Document passage.
■ ■ ■ ■ ■
Since the gravitational force exerted by a body is proportional to its mass and inversely proportional to the square of the distance from the body, at this point
mass of sun/(dist. fr. sun)^2 = mass of earth/(dist. fr. earth)^2, or mass of sun/mass of earth = (dist. fr. sun/dist. fr. earth)^2.
My references all say that mass of sun/mass of earth = 333000, so dist. from sun/dist. from earth = sqroot(333000) = 577.
Then the equilibrium point is 1/578 of the distance between the earth and the sun = 93000000 / 578 = 161000 miles from earth. (Is this okay so far?)
But the moon is always at least 225000 miles from earth, so when it orbits between the earth and the sun, moving in a direction perpendicular to the gravitational pull of both, it is beyond the equilibrium point and the sun is pulling on it harder than the earth is. At these times, why wouldn't the sun tear the moon out of earth orbit? My argument must contain an error - please show me where I have gone wrong. Thanks!
Thank you for the good answers and information about the Lagrangian points.
Is it then correct that a satellite cannot be placed in a stable orbit around the earth that takes it beyond L1? Is the distance from earth to L1 the theoretical limit for the radius of a stable earth orbit?
(For these questions assume the moon is missing, for it would surely affect a satellite orbiting the earth at such a great distance.)
3 Answers
- dogwood_lockLv 51 decade agoFavorite Answer
The Moon doesn't need Earth's gravity to keep it from falling into the sun. The fact that it is orbiting the sun (along with Earth) is enough. The point you are talking about is called the L1 Lagrange Point.
Your calculations assumed that the objects are not moving relative to each other. Think about this for a second: imagine that the Earth magically disappeared and where the Earth-Moon pair had been we just had the Moon itself. What would happen? The Moon would continue in orbit around the sun, making the trip once every 365 days, just like always. Our solar system would still have 8 planets, but the 3rd planet would be called Luna.
Yes it's true that when the Moon is between Earth and the sun the gravity of the sun is stronger on it than the gravity of the moon, but both the Earth and the Moon have a significant amount of momentum carrying them in orbit around the sun. You have to allow for this to calculate correctly the location of the Lagrange Point.
■ ■ ■ ■ ■
The task. Reproduce word for word the part of the thread on the sun's pull on the Moon that opens with the words containing "(For these questions" and closes with "be called Luna.".

Listed entries.
■ ■ ■ ■ ■
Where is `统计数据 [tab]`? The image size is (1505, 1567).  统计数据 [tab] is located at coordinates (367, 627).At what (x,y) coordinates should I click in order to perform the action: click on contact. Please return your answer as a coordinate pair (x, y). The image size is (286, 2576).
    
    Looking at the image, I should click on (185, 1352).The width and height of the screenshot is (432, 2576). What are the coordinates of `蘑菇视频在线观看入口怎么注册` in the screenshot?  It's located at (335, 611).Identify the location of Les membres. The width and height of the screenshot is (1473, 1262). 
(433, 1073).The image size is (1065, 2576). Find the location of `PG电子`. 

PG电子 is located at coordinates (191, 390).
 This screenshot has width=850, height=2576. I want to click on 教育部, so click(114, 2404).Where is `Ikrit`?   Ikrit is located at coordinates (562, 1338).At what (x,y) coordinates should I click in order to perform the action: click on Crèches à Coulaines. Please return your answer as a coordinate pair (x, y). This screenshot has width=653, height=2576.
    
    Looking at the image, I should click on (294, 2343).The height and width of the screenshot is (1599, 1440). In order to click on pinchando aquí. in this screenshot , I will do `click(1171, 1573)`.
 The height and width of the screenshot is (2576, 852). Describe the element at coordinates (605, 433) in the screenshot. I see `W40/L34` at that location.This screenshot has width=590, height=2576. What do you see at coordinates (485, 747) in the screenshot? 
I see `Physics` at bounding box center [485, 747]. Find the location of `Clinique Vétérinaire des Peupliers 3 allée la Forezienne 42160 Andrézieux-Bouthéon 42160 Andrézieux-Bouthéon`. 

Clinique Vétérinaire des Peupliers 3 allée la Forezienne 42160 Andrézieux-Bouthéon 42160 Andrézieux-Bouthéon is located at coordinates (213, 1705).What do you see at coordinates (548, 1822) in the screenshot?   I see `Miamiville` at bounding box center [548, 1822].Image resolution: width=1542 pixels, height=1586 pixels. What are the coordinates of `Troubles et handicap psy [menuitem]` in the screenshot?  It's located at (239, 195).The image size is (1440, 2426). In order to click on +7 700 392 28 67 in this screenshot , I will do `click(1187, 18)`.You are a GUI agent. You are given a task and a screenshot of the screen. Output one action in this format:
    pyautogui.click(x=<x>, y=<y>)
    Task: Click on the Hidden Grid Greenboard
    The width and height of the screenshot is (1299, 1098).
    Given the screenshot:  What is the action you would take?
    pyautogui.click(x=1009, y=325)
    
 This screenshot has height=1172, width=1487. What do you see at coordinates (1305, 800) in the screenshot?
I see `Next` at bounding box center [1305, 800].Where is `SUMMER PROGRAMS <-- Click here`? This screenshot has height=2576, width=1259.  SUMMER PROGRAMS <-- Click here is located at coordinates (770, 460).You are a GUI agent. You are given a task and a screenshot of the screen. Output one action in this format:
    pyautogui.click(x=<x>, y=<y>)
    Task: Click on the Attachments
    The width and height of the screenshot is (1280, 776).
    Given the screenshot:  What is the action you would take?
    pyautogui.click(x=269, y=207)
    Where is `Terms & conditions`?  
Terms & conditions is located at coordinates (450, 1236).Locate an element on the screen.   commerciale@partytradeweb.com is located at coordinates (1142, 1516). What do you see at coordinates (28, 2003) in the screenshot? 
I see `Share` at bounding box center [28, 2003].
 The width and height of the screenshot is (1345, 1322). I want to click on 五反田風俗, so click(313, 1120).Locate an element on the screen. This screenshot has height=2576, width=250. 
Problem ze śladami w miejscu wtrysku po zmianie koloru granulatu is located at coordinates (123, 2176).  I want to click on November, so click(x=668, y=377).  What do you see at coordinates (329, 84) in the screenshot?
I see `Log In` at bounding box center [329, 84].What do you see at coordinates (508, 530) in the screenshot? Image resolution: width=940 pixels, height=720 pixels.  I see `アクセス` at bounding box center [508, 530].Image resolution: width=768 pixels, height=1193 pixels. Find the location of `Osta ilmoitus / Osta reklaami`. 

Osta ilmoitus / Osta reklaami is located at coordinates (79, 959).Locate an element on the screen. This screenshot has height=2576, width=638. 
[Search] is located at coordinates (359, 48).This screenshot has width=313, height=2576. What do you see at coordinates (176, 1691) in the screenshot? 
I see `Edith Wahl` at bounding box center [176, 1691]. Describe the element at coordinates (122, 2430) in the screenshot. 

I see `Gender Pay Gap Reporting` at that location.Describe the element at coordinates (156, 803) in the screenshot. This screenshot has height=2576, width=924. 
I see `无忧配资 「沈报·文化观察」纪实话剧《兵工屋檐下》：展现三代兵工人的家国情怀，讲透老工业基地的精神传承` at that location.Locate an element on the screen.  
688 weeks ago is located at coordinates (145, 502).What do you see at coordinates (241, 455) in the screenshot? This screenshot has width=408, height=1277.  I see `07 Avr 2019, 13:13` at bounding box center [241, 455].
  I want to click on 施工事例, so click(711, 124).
■ ■ ■ ■ ■
Response to the exercise.
(For these questions assume the moon is missing, for it would surely affect a satellite orbiting the earth at such a great distance.)
3 Answers
- dogwood_lockLv 51 decade agoFavorite Answer
The Moon doesn't need Earth's gravity to keep it from falling into the sun. The fact that it is orbiting the sun (along with Earth) is enough. The point you are talking about is called the L1 Lagrange Point.
Your calculations assumed that the objects are not moving relative to each other. Think about this for a second: imagine that the Earth magically disappeared and where the Earth-Moon pair had been we just had the Moon itself. What would happen? The Moon would continue in orbit around the sun, making the trip once every 365 days, just like always. Our solar system would still have 8 planets, but the 3rd planet would be called Luna.